Он душил ее жесткими руками, догорал и тух огарок, и в комнату сразу со всех сторон, точно спущенная свора черных собак, врывалась ночь.
Они долго говорили по ночам, - говорил он, а в нее его слова падали, как дождь в летнюю засуху, когда жадно пьет земля корнями засохших трав и откуда-то буйно лезут, зеленея, новые побеги, и поет над ними густой от влаги воздух... А смысла нет.
Александра знала и молчала. Она подолгу смотрела на Фрола, напряженно хотела узнать, кто он, и не могла.

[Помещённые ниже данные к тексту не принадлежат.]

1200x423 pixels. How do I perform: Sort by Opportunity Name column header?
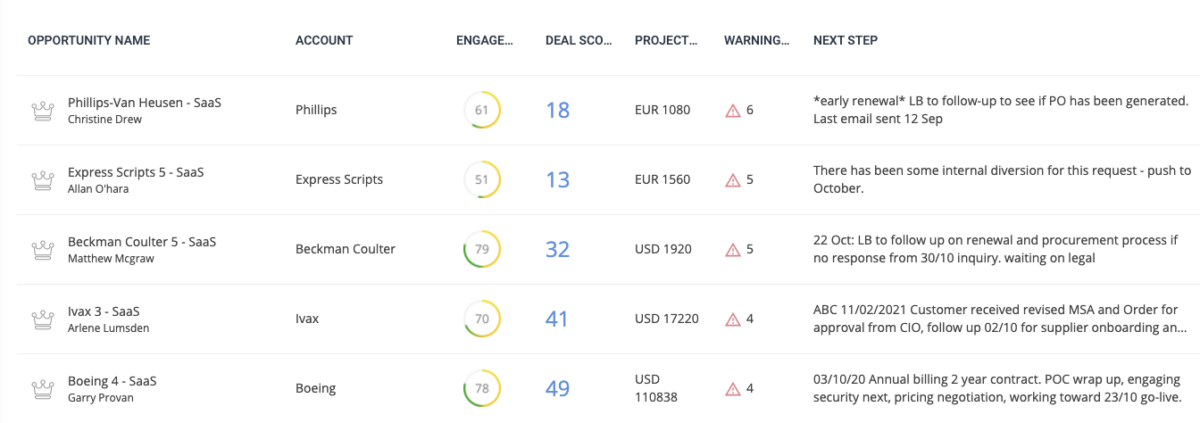(x=89, y=41)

Когда он говорил ей об остроге и о том, как приходилось голодать и подпрыгивать по улице от холода в драной шинели, она плакала, но это было все, что она понимала, дальше он был чужой и далекий.
Тиша облокачивался руками на стол, клал на них мясистое лесное лицо и неподвижно смотрел на него маленькими темными, как спелая черника, глазами.
Слепая шумно чесалась, зевала, ворочалась жирным телом и трясла головой.
XIII
Старика Бердоносова долго не было, но зато он приехал с целым обозом подвод за досками и лесом для склада.
Дорога в лесу укаталась и стала масляно-гладкой; снег сровнял ухабы с корнями, как сровнял трясину болот с твердой землей, поблескивал и синел между четкими стволами, залегал в дуплах и морщинах коры, нависал, как белый хмель, на скрюченных сучьях, задорно гляделся в небо с самых верхушек, но обрывался и падал вниз яркими потоками, и казалось, что его сбрасывал кто-то живущий с ним рядом, невидимый для глаз, но скучающий и холодный.
На дворе зашевелились сугробы.
Их чертили закутанные медленно-деловитые крикливые люди и бороздили длинные возы с заиндевевшими мохнатыми лошадьми.
В бердоносовском доме гулко зазвучали стены и всколыхнули то, что притаилось.
Старик еще на дворе от приказчика узнал, что приехал сын, от которого он отрекся. Помнил, как он пошел один в коротком крытом полушубке, свистел и сбивал палкой висячие ветки берез. Стоял апрель, и листья были светлые и мелкие, такие же молодые, как он.